I am back from traveling. I will try to answer a few questions prior to our office hours tomorrow. I will work from Fergal's list of questions.
We haven't yet settled on the language to use for the new theoretical ideas and in the recording I didn't define my terms carefully. A mini-column is about 100 neurons in a very skinny column that span all layers of a region. They are about 30um wide and 2.5mm tall. Mini-columns are a physical reality and we have proposed a function for them in the spatial pooler and temporal memory algorithms. The output of the SP is a set of active mini-columns. The new theory I describe in the video does not change anything about mini-columns. We assume they are still there and performing in the same fashion. What is new is we are modeling L4 and L3 cells in each mini-column, whereas the TM models just L3 cells. L3 cells get almost all their input from other L3 cells (which is what we need for sequence memory). L4 cells get 65% of their input from L6a, some from the equivalent "where" region, some from L2, a few from other L4 cells.
The TM requires a set of mini-columns to work. We typically use 2048 mini-columns, if you go much below that then some of the properties of SDRs start to fail. A couple of thousand mini-columns is the smallest amount of cortex that can actually perform TM. This is roughly equivalent to a patch of cortex 1.5mm x 1.5mm. We didn't call this a "column" or anything else.
In the new theory we are sticking with the same basic dimensions, just adding more layers. I have been thinking of touch by imaging a small patch of sensors on the tips of each finger. Each patch would feed into a 2048 mini-column patch of cortex. I am pretending there are no other sensors on the hand. This is a simplification, but I believe it keeps the important attributes without throwing away anything essential.
So we now have multiple 2048 mini-column patches of cortex, one for each finger tip. We need a way to refer to them. In the recorded talk I just referred to them as "columns" but we may need a better term. These columns are roughly equivalent to barrel columns in rat.
The important attributes of the "column" are it receives a bundle of sensory input bits and that all these bits are run through a spatial pooler. There is no "topology" within the column, or put another way, all the mini-columns in the column are trying to inhibit all the other mini-columns. This makes it much easier to understand and model, yet allows us to build systems with multiple columns.
Yes. We are trying to understand a 1.5mm x 1.5mm patch of cortex with all layers. That is the goal. The hope is all the important functions of a cortical region are represented in this small patch. It is well known that cells in some layers send axons longer distances within their layer. This occurs in layers 3a, 2, 5, 6a, and 6b. The idea we are pursuing is that the representations in these layers can be a union of possible values and that the "inter-column" projections are a way for multiple columns to reach a consensus on the correct value.
I am sorry if I was confusing on this matter. The model assumes that L4 cells receive a "location" representation on their basal dendrites. Our current best guess is that this location SDR is coming from L6a (again L6a is 65% of the input to L4). L6a and L6b are massively interconnected to the equivalent layers in the equivalent region in the "where" pathway. The basic idea is cells in the "where" pathway represent a location in body or sensor space, this gets sent to L6a in the "what" region (the region we are concerned with), L6a converts this body-centric representation into an object-centric representation. Similarly, a location in object-centric representation is passed to L6b which is sent back to the where pathway. Somewhere along the way it gets converted to body-coordinates.

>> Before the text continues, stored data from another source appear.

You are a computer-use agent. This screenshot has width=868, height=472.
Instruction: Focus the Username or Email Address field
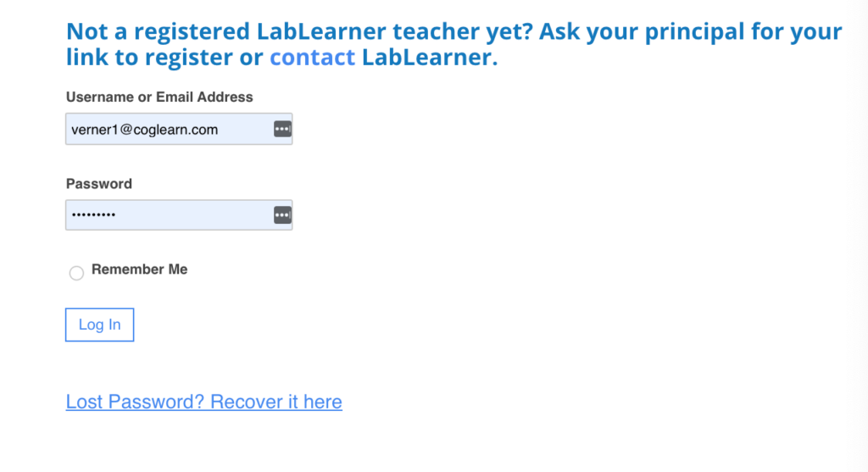[x=179, y=129]

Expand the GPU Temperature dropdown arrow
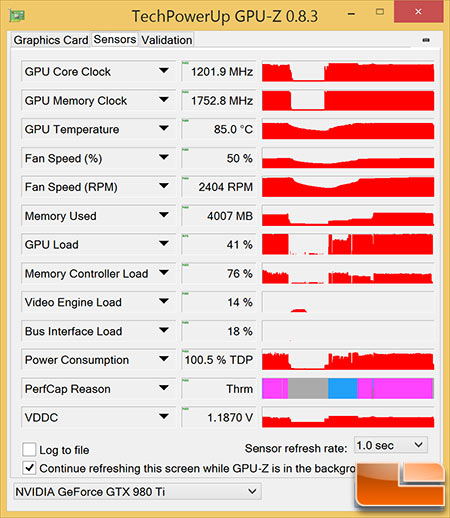coord(164,128)
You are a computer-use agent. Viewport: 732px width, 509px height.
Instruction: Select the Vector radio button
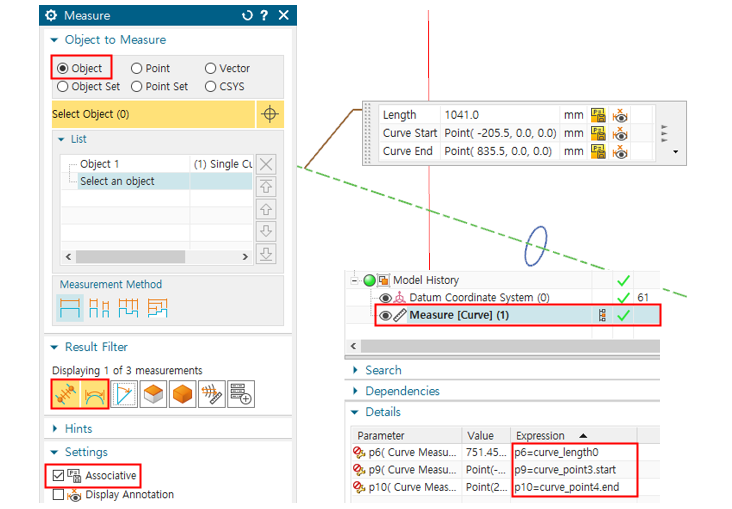point(210,68)

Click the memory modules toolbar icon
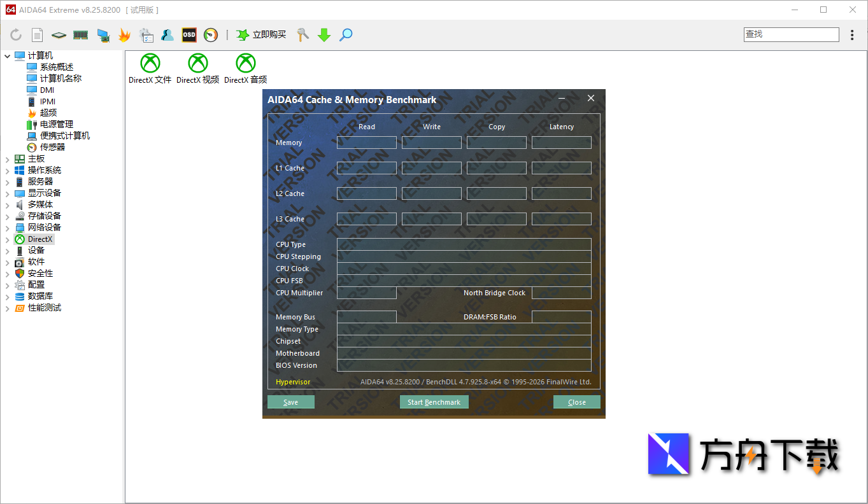(x=80, y=35)
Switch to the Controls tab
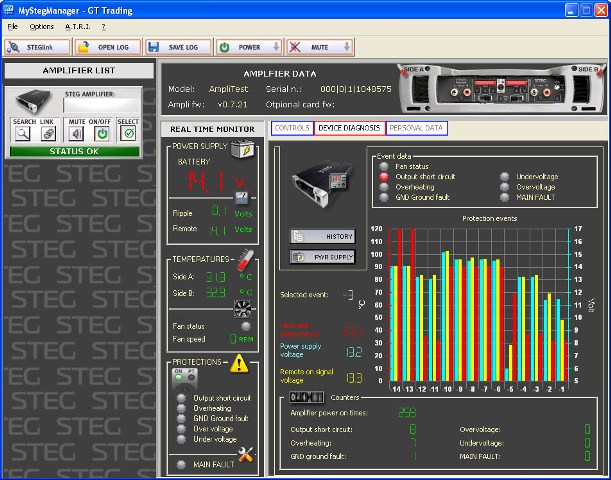Screen dimensions: 611x480 [x=291, y=128]
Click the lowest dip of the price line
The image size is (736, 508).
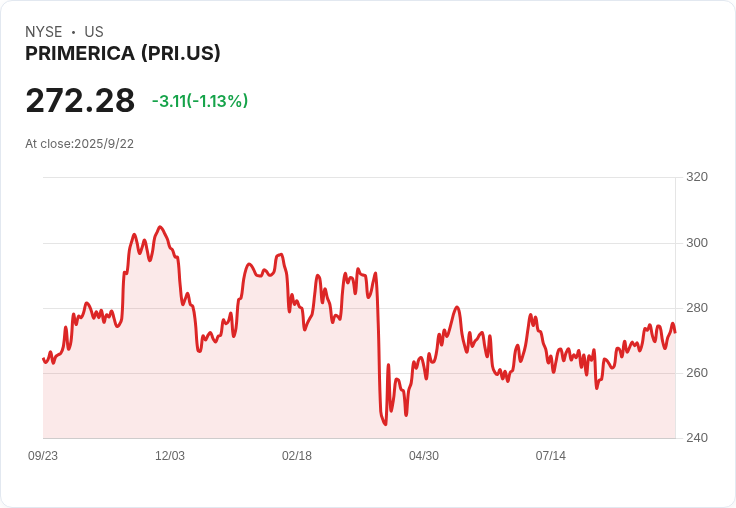click(385, 425)
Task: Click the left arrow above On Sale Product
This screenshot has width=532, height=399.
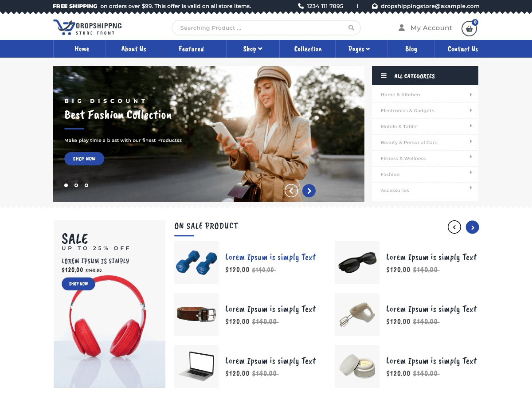Action: pos(454,227)
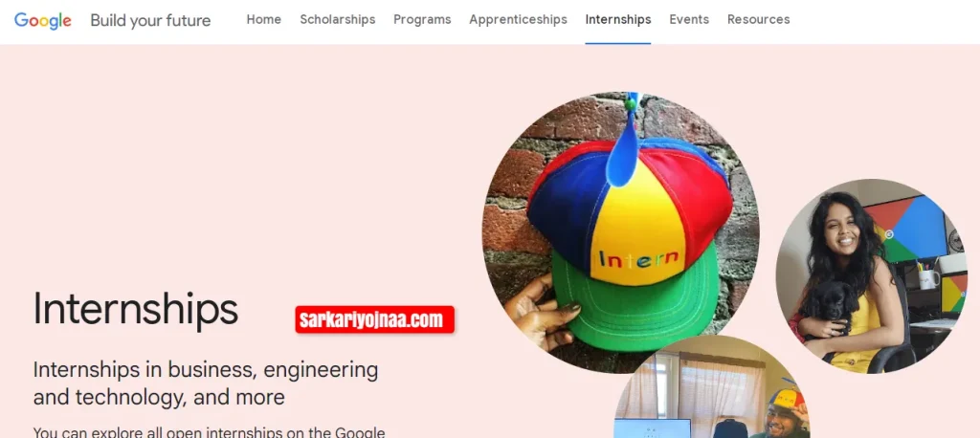Click the Google-colored monitor behind the woman
Viewport: 980px width, 438px height.
pos(906,228)
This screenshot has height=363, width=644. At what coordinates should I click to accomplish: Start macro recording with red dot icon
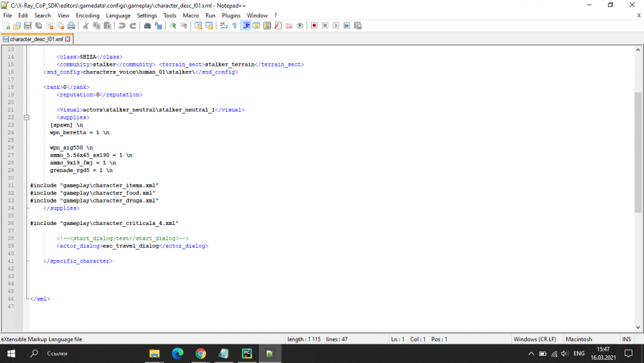coord(314,26)
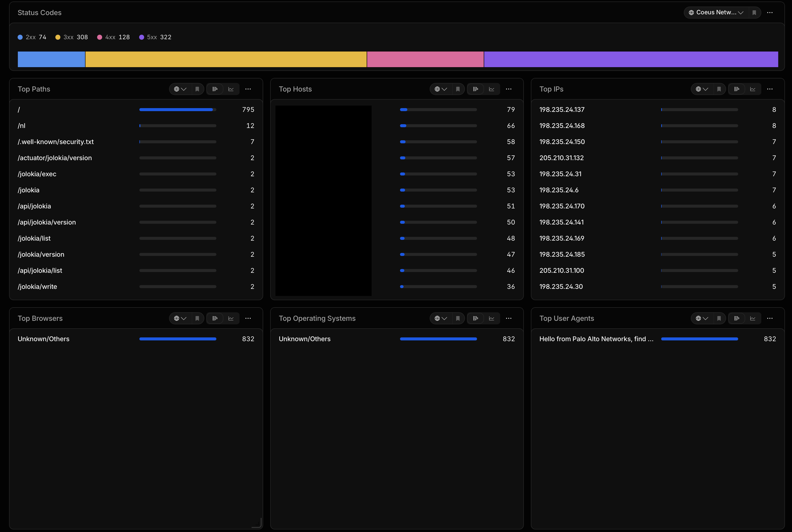Bookmark the Top IPs panel
This screenshot has height=532, width=792.
pos(719,89)
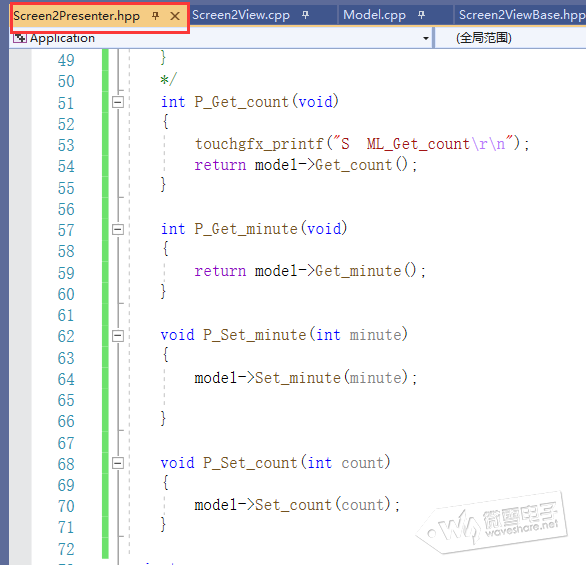Click the P_Set_count function name

(x=250, y=463)
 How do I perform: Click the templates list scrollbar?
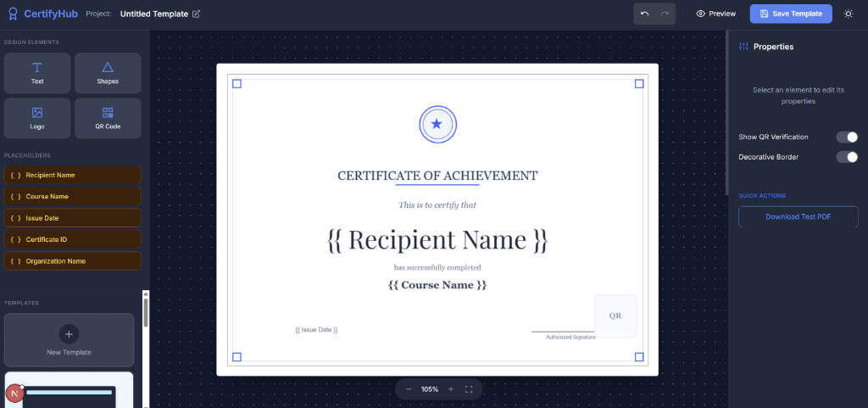pos(145,311)
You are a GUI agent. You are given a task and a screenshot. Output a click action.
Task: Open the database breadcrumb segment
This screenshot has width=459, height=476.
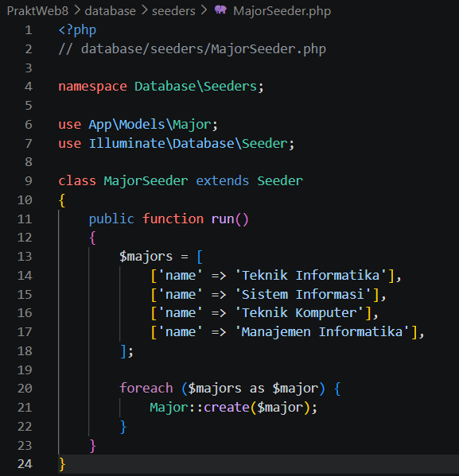[110, 11]
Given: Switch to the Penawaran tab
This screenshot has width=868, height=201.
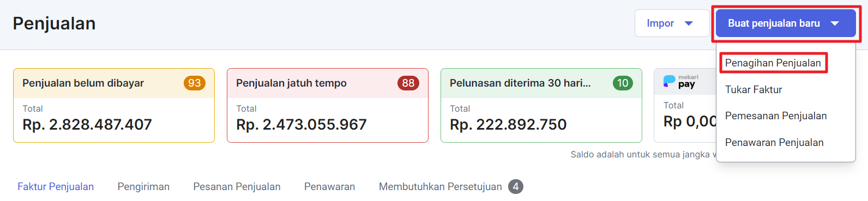Looking at the screenshot, I should (329, 187).
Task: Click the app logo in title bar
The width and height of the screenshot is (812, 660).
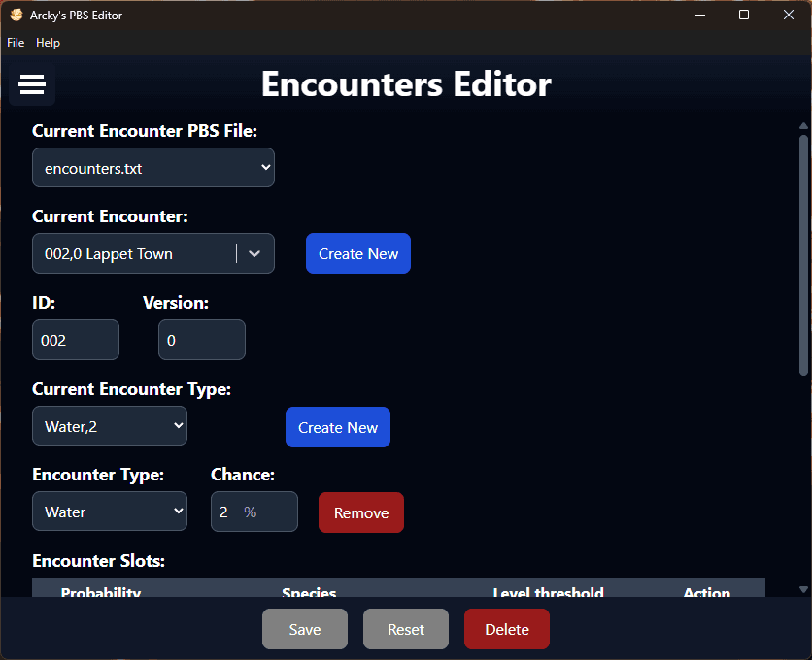Action: point(17,16)
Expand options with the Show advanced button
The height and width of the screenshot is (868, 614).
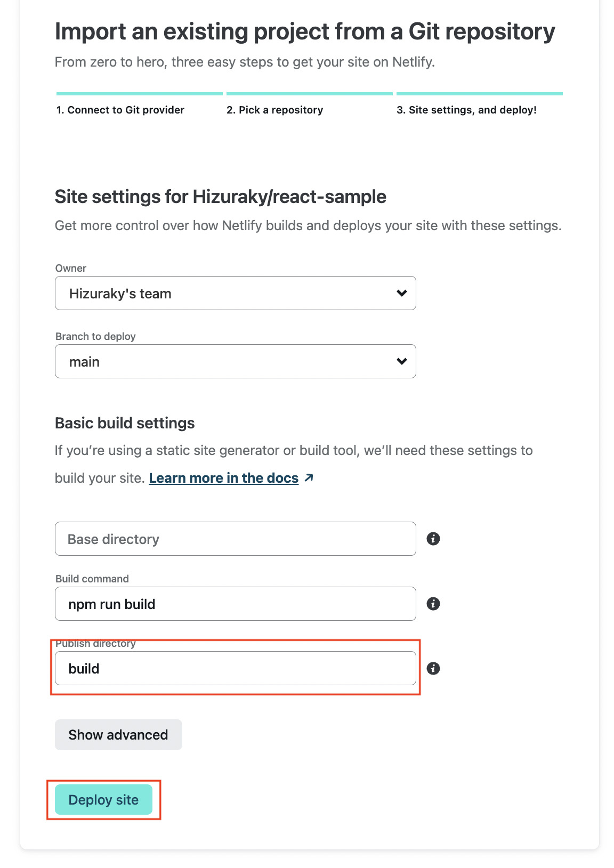(118, 735)
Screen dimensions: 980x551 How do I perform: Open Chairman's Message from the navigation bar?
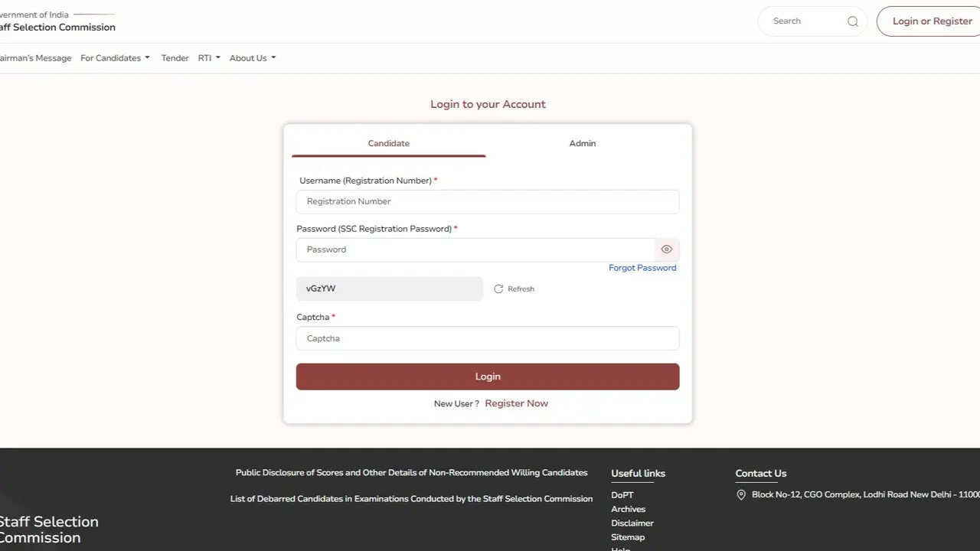pos(35,57)
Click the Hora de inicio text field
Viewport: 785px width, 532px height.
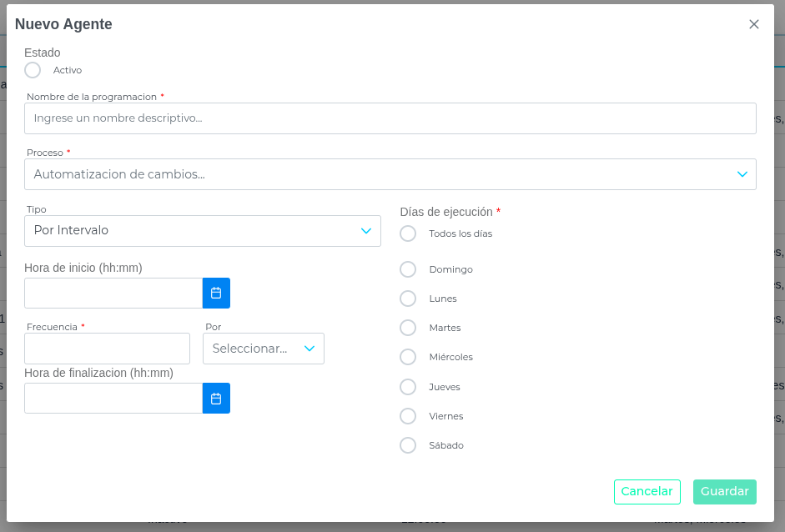[x=113, y=294]
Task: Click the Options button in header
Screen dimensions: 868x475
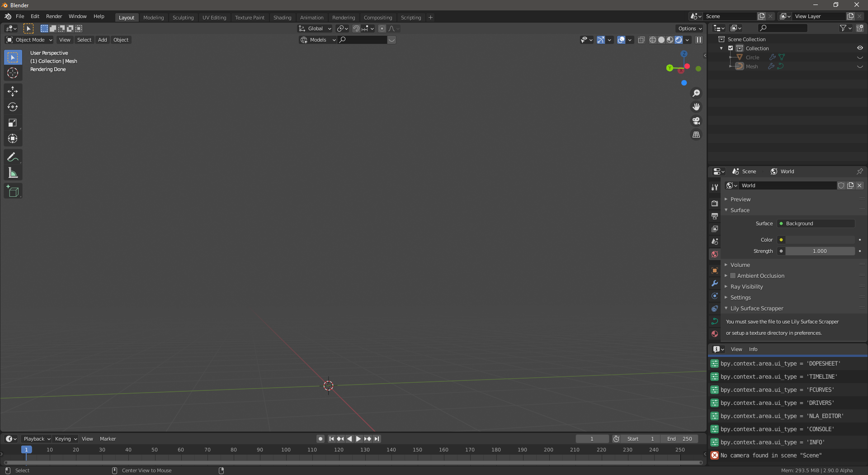Action: click(690, 29)
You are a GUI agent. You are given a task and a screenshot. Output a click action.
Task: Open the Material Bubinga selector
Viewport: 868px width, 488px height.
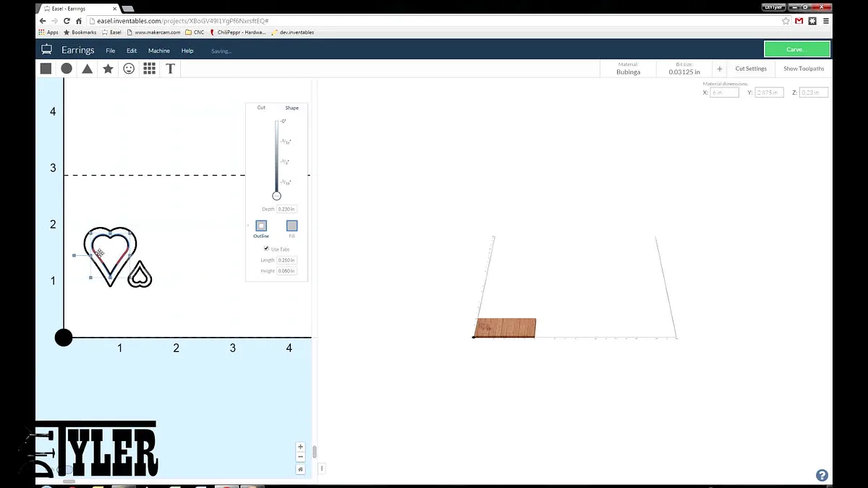(628, 69)
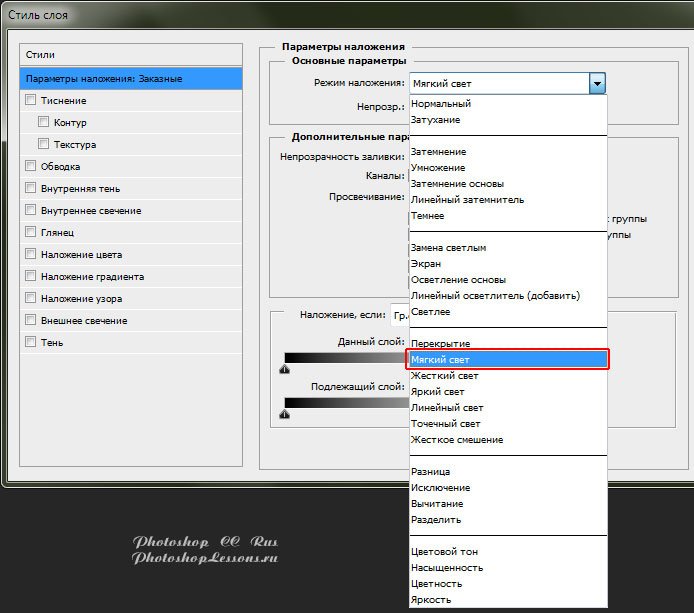Select Нормальный blend mode from list
694x613 pixels.
click(441, 104)
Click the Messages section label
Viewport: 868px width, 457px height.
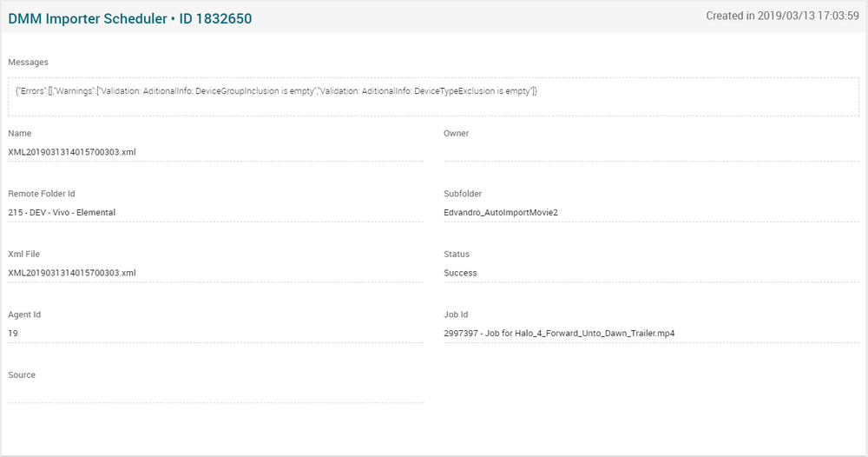tap(28, 63)
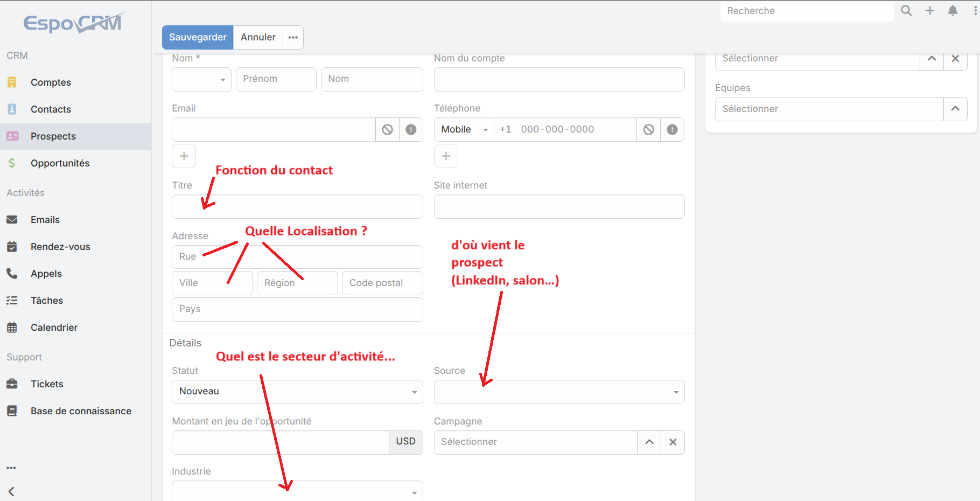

If you think about what it takes to move your fingers and to predict the next input you realize that the brain has to continually convert between body-centric to object-centric coordinates and vice-versa. This need has well known in the robotics community, all we are doing is bringing it to cortical theory and trying to understand the biological mechanisms.
There is a lot we don't understand about the location coordinate transformation. In one possible implementation it requires a transformation of the sensory input as well as a transformation of the location representation. IF that is true I propose it is happening in L4 itself. Over the past few weeks i read some papers that suggest we learn objects in body-centric coordinates but then we mentally "rotate" our models to fit the sensory input. This is more than I can write here. We can leave it as transformations have to occur continually and rapidly yet there is a lot we don't understand about it.
Yes, that is my understanding. This new theory that a column is actually a model of entire objects provides a simple explanation for what has been a mysterious phenomenon.
I didn't understand this question.
I know. The specificity people report is somewhat contrary to very notion of common cortical function. When I think about this specificity I don't think it is wrong, but I suspect it is misleading. For example, V4 is often associated with color processing. But input to V4 had to come through V1 and V2, the data was there all along and was also processed in V1 and V2. It is not possible that V4 processes color and V1 and V2 don't. The biggest problem with most of these studies is it is hard to find cells that reliably fire in response to a stimulus. To get around this problem the animal is often anesthetized, and/or the stimulus is made very unnatural. The simplest example is that cells in V1 behave completely differently when and animal is awake and looking at natural stimuli than when not awake and exposed to gratings.
I am looking forward to more discussions on this topic.